## 要件
以下のタイ旅行の思い出を綴った文章から、「その思い出を忘れないように書いておこうと思いました。」で始まり「約開始時刻が設定されていた。」で終わる部分を正確に書き写してください。

## 出典文書
== == ==
見出し画像

思い出は目的地ではなく道中に

2020年を境に、コロナ禍で安易に旅行ができなくなり、仕事で忙しい部署に異動となり、ストレスが溜まるばかり。前に行ったタイが懐かしい。

タイから帰ってきた時はこれからもいろんなところに行こうと思い次の旅に期待していたが、今は過去の旅の思い出があるからなんとか生活できているような状況。

時々遠くを見る。
その思い出を忘れないように書いておこうと思いました。

が、書くのに時間がかかってしまった。書き終えた今となっては旅が戻りつつある。

2019年12月31日、関西国際空港に到着。
これから日本を発ちタイへ行く。
初めて海外で年を越す。ただそれだけで嬉しい気持ちになっていた。

旅はいつも非日常。いつか旅が日常になることに憧れている。

冬の装いで空港へ。
関空の駐車場は年末年始に予約が殺到するらしく、事前にHPで予約開始時刻が設定されていた。

日本は寒いがタイは暑い。冬の格好で空港まで行くがタイでは夏の格好で歩く。冬の服装はタイでは不要。少しでも荷物を減らすために、車内で夏服に着替えて厚手のコートやズボンは車に置いていこうと考えていた。
だから、できるだけ駐車場から空港までは近いに越したことはない。駐車場から空港まで夏服で寒い思いをしたくない。予約開始時刻が設定されるくらい人気なのだから、予約が取れないと少し離れた駐車場を利用せざるを得なくなるだろう。

いつだっただろうか。好きなアーティストのライブチケットを取るために、パソコンの画面を睨み、予約開始時刻と同時のクリックに緊張したのは。その緊張感を思い出す。

結果、私はパソコンとスマホと時報を駆使し、空港に隣接した駐車場を予約できた。年末年始を跨いで予約したわけだが、当然私のような予約をする人が多く、予約後すぐにもう一度予約画面を開くと全て埋まっていた。
この時、勝ったと思った。
== == ==
## データ抜粋

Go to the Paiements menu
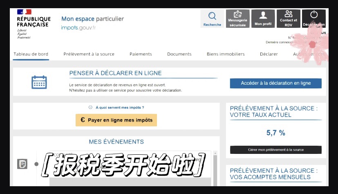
== == ==
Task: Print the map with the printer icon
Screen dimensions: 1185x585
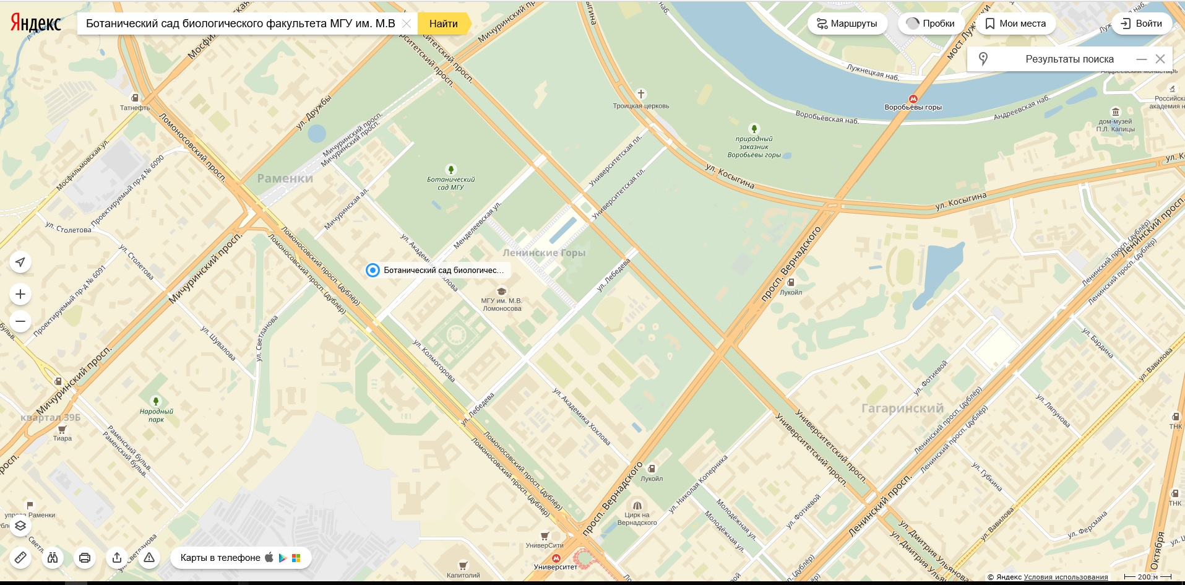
== == ==
## 課題の出力
その思い出を忘れないように書いておこうと思いました。

が、書くのに時間がかかってしまった。書き終えた今となっては旅が戻りつつある。

2019年12月31日、関西国際空港に到着。
これから日本を発ちタイへ行く。
初めて海外で年を越す。ただそれだけで嬉しい気持ちになっていた。

旅はいつも非日常。いつか旅が日常になることに憧れている。

冬の装いで空港へ。
関空の駐車場は年末年始に予約が殺到するらしく、事前にHPで予約開始時刻が設定されていた。